▶ **Text extract**
-- BEGIN --

Craft, textural, embodied, layered, materialised handicraft.  

Tech, unthinking, unflinching, mechanised technology.  

One was conceived from the other. Technology morphed from tekhnē, the art, skill, craft, or the way, manner, or means by which a thing is gained. The focus had been on the making and the method by which an object is created. The vocabulary spotlights the tinkered tactile tacticality.  

Richard Sennet’s philosophy of the importance of the connection between the head and hand made me realise why I felt disconnected with the computing technologies around me. He said,  “when the head and the hand are separate, it is the head that suffers”. In Karl Marx’s terms, I am estranged and alienated from the act of labour. Making in an ‘unalienated praxis’ is never separate from thinking. In my project I explore the relationship between craft and human labour, algorithms and the people who design them.

-- END --

▶ **Dataset section**
-- BEGIN --

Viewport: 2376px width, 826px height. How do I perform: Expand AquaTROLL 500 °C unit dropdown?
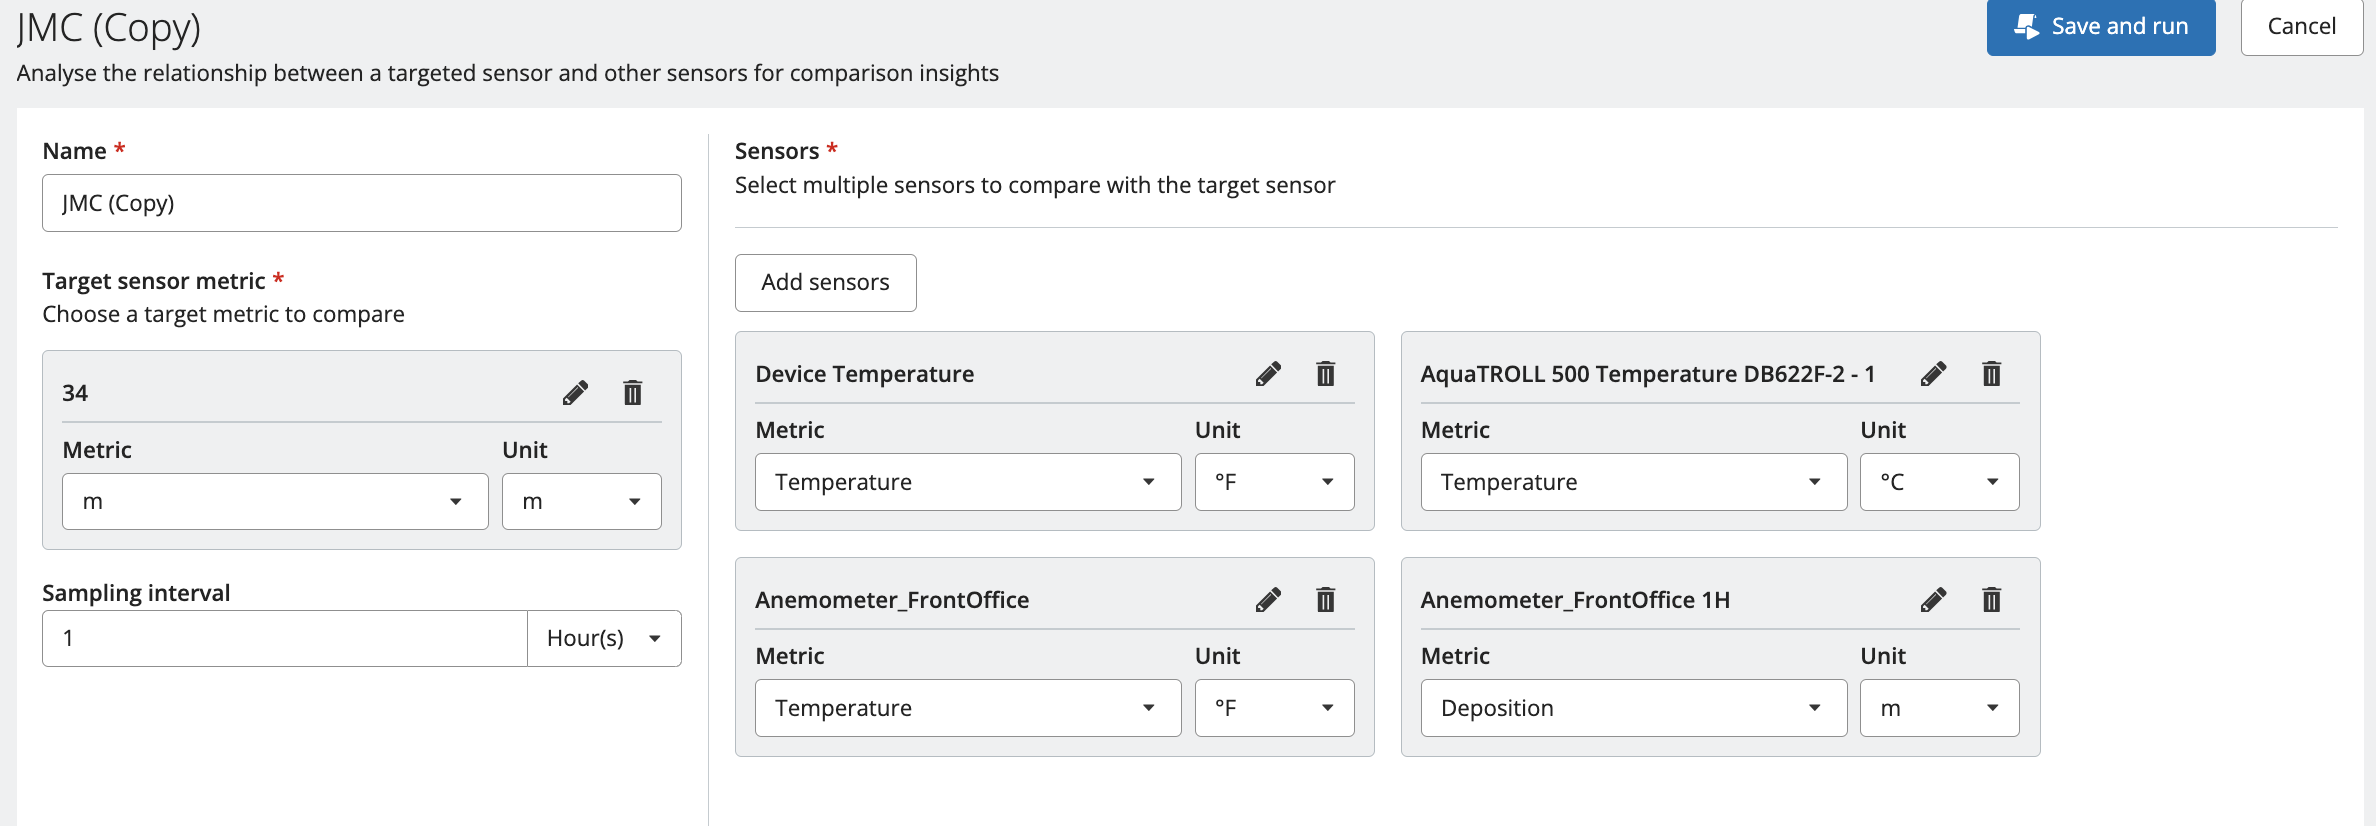click(x=1939, y=482)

-- END --

▶ **Work to be completed**
Answer these questions about the craft and technology text:
1. What word did technology morph from?
2. Whose philosophy concerns the connection between the head and the hand?
3. In the quotation, what suffers when the head and the hand are separate?

▶ **Answer in full**
1. Tekhnē.
2. Richard Sennet's.
3. The head.